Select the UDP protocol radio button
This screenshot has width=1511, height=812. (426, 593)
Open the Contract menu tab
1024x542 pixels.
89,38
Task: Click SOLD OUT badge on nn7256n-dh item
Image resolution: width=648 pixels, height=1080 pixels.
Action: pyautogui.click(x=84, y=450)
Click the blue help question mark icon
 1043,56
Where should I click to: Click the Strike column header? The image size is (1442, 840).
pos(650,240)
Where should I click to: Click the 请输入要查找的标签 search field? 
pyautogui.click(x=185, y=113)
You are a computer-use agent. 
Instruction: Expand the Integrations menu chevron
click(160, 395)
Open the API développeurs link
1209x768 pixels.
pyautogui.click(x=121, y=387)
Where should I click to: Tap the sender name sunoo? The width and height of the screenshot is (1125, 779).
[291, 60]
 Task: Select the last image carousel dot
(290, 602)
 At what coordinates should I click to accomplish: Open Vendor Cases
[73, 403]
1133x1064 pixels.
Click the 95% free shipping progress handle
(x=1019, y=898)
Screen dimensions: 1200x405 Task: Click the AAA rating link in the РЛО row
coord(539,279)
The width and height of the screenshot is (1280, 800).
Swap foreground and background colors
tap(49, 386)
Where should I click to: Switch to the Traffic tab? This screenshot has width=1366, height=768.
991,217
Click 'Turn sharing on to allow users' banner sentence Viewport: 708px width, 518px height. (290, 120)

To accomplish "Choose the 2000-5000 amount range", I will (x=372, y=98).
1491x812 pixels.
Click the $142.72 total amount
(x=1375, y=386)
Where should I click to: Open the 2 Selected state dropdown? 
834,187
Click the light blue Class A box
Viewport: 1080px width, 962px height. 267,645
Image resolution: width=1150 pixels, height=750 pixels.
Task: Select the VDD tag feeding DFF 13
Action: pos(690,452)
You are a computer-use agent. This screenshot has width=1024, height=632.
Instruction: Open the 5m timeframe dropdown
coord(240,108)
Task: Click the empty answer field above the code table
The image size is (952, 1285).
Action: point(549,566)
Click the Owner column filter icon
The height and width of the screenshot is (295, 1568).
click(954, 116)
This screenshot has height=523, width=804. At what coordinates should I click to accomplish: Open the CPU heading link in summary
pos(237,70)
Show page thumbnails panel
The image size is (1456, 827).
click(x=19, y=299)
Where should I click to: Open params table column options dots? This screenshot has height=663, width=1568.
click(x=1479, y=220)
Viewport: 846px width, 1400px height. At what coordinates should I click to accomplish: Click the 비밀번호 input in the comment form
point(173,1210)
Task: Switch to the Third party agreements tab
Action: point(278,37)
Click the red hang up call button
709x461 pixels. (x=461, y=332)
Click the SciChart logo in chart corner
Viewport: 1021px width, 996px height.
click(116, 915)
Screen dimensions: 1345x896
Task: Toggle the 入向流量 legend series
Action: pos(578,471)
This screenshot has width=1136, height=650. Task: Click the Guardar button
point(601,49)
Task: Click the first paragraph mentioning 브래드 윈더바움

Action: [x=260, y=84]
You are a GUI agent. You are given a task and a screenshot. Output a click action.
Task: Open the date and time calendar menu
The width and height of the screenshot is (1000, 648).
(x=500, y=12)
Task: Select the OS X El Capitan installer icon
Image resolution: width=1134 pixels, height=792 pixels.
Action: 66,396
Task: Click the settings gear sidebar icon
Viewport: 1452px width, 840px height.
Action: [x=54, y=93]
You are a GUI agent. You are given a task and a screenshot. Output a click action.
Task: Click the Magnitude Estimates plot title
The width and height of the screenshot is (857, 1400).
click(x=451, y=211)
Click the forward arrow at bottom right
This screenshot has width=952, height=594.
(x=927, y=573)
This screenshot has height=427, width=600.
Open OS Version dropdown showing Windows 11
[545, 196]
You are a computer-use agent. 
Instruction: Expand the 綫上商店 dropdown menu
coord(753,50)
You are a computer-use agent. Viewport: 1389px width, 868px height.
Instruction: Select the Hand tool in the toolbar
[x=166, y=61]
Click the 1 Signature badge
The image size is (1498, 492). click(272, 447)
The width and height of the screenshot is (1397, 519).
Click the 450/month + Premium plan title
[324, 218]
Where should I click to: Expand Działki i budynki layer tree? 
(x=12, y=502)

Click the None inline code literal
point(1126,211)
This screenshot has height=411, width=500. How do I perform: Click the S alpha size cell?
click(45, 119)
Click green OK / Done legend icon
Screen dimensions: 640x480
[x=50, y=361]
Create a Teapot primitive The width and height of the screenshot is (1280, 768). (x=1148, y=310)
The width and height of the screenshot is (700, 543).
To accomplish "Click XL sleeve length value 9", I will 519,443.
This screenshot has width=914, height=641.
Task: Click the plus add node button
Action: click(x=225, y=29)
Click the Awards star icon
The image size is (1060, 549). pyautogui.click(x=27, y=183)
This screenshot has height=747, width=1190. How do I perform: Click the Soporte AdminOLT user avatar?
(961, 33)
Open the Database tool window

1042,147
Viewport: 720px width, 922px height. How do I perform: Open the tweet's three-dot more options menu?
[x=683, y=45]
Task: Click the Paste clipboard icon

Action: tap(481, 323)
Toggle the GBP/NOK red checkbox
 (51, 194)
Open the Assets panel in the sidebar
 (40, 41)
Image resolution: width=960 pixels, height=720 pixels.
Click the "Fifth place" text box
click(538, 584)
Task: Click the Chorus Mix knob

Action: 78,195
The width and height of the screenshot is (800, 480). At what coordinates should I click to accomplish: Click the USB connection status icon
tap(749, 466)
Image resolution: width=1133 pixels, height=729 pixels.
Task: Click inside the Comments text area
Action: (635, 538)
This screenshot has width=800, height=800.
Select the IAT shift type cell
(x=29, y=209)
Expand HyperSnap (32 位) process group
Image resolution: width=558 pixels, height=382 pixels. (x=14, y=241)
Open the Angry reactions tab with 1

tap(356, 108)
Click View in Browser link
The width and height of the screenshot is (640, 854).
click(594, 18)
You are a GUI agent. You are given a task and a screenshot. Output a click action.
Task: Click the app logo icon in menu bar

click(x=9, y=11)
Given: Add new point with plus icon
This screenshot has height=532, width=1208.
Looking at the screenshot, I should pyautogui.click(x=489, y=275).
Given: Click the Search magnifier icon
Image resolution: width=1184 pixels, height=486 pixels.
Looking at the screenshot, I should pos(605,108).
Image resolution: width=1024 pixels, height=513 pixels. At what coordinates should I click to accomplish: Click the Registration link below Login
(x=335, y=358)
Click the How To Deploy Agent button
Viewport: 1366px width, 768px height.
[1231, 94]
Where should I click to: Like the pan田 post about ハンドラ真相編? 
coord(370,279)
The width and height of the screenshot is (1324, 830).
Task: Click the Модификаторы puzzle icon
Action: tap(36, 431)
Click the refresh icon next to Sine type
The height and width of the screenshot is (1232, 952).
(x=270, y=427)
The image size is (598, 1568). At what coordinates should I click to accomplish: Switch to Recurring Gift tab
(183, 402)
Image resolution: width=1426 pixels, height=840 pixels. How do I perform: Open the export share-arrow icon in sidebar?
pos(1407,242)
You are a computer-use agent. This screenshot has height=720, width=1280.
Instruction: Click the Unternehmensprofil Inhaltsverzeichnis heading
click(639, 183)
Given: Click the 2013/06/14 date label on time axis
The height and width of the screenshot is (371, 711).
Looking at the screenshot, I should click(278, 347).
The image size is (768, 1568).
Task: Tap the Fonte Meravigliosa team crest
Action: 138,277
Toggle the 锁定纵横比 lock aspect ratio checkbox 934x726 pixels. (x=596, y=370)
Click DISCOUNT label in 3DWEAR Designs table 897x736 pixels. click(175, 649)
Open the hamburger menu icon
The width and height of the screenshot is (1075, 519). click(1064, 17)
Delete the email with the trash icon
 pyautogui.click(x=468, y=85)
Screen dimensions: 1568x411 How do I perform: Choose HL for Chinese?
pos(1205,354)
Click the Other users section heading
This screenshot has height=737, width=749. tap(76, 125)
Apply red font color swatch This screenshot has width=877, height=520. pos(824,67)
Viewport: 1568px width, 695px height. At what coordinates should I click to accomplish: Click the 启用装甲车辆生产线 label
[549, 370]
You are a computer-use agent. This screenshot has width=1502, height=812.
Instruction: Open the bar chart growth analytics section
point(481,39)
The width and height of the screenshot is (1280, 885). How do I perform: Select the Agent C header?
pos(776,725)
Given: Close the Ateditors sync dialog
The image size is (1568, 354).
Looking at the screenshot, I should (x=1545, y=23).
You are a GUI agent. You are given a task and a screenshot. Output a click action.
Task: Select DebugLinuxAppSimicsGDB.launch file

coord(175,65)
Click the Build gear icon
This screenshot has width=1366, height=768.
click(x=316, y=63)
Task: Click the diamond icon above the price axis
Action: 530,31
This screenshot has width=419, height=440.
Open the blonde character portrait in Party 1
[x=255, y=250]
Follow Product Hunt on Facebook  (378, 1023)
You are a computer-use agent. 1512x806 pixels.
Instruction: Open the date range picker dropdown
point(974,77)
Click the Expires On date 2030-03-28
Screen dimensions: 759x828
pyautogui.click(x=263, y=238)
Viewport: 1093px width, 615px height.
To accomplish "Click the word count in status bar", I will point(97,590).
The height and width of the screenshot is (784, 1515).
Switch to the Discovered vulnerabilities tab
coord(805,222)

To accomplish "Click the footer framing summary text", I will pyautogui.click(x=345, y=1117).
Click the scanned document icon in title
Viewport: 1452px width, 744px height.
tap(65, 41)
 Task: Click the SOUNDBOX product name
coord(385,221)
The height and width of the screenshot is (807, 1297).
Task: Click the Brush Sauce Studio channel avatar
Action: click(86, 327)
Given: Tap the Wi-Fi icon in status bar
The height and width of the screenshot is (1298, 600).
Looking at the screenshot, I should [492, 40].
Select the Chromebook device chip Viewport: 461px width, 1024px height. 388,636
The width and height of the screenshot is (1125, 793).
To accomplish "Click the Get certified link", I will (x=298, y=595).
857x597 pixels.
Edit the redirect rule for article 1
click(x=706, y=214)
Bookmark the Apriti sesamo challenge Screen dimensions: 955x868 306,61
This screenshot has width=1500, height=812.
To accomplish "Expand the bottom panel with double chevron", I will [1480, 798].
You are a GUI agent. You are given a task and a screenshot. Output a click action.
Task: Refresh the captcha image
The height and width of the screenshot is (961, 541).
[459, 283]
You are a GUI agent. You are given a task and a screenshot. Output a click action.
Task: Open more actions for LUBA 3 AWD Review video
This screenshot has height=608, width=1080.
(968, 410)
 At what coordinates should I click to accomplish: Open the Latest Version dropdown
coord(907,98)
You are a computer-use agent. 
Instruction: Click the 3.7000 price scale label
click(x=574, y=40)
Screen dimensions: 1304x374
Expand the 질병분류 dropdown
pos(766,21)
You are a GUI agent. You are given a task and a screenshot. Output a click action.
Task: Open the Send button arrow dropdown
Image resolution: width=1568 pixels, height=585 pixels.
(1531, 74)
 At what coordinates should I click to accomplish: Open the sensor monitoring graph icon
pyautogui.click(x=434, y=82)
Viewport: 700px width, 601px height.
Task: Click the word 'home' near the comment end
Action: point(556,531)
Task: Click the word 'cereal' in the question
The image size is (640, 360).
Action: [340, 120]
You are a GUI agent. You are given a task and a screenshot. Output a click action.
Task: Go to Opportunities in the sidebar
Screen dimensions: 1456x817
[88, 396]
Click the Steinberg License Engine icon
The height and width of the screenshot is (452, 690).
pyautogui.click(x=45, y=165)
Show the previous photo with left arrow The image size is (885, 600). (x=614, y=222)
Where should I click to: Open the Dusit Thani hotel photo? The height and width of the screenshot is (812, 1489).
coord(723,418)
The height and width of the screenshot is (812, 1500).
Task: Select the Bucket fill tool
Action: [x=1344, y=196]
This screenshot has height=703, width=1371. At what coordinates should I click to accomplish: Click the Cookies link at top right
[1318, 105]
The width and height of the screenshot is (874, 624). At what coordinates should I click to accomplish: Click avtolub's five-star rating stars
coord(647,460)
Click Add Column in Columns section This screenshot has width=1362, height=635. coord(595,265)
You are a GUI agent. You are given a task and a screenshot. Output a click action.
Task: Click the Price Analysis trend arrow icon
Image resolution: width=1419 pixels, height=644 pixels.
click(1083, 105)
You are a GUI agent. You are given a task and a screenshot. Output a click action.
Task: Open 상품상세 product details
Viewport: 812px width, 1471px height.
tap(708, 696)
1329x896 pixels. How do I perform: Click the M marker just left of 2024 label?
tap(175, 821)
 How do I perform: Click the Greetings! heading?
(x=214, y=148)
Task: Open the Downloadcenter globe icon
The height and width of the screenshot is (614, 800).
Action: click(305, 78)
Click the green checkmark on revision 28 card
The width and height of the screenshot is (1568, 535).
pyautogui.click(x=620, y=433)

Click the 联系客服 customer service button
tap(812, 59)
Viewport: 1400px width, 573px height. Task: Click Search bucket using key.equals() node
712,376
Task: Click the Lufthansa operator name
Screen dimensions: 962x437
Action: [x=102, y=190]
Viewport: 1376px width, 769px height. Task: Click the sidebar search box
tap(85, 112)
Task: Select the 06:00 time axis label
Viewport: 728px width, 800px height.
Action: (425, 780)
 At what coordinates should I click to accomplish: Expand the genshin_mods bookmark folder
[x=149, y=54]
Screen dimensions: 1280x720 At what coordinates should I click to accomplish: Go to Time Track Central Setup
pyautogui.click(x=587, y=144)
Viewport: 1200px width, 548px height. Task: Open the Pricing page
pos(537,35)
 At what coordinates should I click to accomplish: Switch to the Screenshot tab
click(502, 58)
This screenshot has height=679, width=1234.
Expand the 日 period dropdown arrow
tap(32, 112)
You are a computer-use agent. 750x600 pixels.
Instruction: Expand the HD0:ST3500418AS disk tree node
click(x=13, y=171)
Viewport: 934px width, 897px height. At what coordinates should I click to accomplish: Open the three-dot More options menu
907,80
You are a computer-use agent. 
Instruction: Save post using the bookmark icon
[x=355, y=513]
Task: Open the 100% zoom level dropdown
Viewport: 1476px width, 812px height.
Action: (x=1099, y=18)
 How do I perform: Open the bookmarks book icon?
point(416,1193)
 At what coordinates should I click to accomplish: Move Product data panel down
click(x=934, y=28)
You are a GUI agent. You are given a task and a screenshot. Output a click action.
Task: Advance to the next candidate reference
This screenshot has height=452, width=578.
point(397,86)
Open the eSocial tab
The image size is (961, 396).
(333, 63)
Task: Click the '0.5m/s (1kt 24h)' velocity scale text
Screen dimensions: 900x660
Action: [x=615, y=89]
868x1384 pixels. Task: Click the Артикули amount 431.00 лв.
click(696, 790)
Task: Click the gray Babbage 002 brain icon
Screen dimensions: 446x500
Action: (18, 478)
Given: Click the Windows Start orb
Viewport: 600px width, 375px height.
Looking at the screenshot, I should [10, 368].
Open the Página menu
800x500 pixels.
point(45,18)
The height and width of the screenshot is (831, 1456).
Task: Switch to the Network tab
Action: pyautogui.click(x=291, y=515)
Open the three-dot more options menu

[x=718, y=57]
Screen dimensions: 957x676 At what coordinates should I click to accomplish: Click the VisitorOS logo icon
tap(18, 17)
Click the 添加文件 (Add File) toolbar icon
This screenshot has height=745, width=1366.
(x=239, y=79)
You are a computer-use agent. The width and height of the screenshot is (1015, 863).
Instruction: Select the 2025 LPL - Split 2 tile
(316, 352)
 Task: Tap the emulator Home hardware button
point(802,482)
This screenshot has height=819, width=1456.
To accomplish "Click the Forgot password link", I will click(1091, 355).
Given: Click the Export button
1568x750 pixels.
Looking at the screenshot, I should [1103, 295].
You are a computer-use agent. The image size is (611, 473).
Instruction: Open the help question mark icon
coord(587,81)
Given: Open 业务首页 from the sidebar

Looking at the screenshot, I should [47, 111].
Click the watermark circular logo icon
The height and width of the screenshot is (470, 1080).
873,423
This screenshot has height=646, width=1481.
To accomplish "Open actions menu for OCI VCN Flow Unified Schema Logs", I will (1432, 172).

───

• _ABOUT THIS TASK_: Find every line above that includes the word "gear", then state how many there are and nothing more.

• _ANSWER FOR THIS EXERCISE_: 2